Dans l’Ile-de-France, au contraire, à la fin du règne de Louis XIV, l’élection de Saint-Florentin ne contenait, au dire du subdélégué, que 12,000 arpens de terres « vaines et vagues, » sur un territoire de 120,000 arpens ; soit le dixième, proportion assez semblable à celle de la France actuelle, malgré tous les défrichemens qui ont été opérés depuis deux siècles : 4,400,000 hectares incultes, contre 44,600,000 hectares productifs. Seulement, aujourd’hui, ces quatre millions et demi d’hectares incultes appartiennent presque exclusivement à quinze ou seize de nos départemens (Hautes et Basses-Alpes, Hautes et Basses-Pyrénées, Savoie, Corse, Lozère), pays de montagnes, rebelles à l’homme, tandis que les 120,000 arpens de Saint-Florentin étaient situés dans le département de l’Yonne, qui ne contient actuellement que 6,400 hectares improductifs contre 719,000 hectares en culture, soit moins de 1 pour 100. Depuis l’an 1700, le patrimoine en valeur s’est donc accru ici des neuf dixièmes de la friche.

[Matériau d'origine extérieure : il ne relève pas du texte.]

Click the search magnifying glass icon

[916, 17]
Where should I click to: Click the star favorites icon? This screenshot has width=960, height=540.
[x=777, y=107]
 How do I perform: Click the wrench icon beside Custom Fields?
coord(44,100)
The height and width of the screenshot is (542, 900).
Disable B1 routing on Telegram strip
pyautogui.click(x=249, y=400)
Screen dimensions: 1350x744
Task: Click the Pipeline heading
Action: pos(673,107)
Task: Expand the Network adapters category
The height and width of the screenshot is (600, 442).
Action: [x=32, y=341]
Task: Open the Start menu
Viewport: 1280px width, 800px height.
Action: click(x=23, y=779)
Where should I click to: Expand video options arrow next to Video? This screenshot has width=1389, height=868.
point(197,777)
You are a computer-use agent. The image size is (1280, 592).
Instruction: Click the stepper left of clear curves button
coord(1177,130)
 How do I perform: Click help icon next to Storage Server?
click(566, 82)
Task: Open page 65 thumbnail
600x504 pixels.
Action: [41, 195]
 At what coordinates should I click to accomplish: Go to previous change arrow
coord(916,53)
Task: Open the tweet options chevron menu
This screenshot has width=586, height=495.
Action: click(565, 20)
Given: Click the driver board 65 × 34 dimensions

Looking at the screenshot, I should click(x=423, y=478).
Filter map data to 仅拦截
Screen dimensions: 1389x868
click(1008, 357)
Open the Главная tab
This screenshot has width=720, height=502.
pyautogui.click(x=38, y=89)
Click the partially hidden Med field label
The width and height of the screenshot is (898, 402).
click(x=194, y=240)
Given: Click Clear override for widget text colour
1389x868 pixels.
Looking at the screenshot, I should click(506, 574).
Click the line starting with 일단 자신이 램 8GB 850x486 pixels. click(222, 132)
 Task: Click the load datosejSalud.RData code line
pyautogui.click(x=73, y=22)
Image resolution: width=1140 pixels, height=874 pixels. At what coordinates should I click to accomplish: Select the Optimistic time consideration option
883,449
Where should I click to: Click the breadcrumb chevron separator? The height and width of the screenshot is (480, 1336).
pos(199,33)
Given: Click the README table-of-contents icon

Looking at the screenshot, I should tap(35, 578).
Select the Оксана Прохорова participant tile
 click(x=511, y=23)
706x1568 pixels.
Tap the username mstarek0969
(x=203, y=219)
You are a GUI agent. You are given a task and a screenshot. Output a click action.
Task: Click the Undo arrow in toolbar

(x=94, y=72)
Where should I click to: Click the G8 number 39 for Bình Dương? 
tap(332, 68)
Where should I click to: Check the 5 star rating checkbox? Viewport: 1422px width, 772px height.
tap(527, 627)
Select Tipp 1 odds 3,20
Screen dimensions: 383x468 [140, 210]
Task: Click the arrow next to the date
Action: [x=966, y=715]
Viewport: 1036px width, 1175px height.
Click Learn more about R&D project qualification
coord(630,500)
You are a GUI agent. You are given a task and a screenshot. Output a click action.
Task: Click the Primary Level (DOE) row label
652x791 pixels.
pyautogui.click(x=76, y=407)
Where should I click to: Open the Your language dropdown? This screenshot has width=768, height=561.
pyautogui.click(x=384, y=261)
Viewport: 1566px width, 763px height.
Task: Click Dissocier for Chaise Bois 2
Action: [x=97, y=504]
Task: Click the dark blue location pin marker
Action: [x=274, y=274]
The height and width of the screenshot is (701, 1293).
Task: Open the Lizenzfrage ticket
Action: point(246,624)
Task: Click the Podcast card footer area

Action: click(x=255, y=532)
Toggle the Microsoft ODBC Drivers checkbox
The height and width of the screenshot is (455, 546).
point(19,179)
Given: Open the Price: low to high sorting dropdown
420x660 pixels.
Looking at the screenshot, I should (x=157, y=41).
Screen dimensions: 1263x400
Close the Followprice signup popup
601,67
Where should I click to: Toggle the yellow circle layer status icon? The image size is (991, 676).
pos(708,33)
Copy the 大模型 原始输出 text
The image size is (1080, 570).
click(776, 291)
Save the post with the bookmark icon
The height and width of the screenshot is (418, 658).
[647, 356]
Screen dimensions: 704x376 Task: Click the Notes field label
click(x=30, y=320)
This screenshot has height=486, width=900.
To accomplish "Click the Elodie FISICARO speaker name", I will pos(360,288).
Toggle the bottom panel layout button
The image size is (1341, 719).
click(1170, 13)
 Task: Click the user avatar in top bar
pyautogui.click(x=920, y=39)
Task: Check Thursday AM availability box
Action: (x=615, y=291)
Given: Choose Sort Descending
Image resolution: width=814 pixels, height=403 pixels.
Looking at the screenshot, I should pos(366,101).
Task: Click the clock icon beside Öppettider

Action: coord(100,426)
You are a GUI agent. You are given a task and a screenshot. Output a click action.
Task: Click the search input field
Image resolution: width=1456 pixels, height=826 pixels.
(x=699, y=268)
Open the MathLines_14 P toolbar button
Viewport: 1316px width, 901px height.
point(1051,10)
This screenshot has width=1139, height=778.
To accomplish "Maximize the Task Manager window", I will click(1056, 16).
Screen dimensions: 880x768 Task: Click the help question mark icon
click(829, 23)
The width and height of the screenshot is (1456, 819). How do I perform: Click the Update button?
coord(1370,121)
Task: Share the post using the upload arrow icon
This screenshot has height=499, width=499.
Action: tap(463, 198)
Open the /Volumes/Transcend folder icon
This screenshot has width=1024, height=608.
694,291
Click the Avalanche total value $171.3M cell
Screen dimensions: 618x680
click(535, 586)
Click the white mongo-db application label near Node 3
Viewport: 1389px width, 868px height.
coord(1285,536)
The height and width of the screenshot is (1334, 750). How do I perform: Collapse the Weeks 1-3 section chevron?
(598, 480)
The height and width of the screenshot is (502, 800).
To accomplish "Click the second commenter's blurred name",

« En Gaule, dit Lactance, pendant le déclin de l’empire romain, si nombreux étaient ceux qui recevaient en comparaison de ceux qui payaient, si lourd était le fardeau des impôts que le laboureur succomba sous la tâche ; les champs furent abandonnés et des forêts s’élevèrent là où la charrue avait passé… » Il faut se défier en ces matières de l’affirmation trop absolue d’historiens qui laissent tomber de leur plume, pour arrondir une phrase, des formules qui ne sont que très partiellement vraies. Les communautés monastiques défrichèrent énormément aux VIe et VIIe siècles, ce qui prouve qu’il y avait alors beaucoup de sol inculte, mais ce qui ne prouve pas que ce sol eût jamais été cultivé. Toutefois, sans sortir des six siècles qui font l’objet de notre examen, nous devons reconnaître que le retour de la terre labourée à la lande n’est pas chose extraordinaire : le fait se produisit en France, sur une vaste échelle, du milieu du XIVe siècle jusqu’au milieu du XVe. Il se produisit encore, quoique à un degré incomparablement moindre, dans les dernières années du XVIIe siècle et dura jusqu’au premier tiers du XVIIIe. Aux deux époques la terre baissa de prix et la population diminua.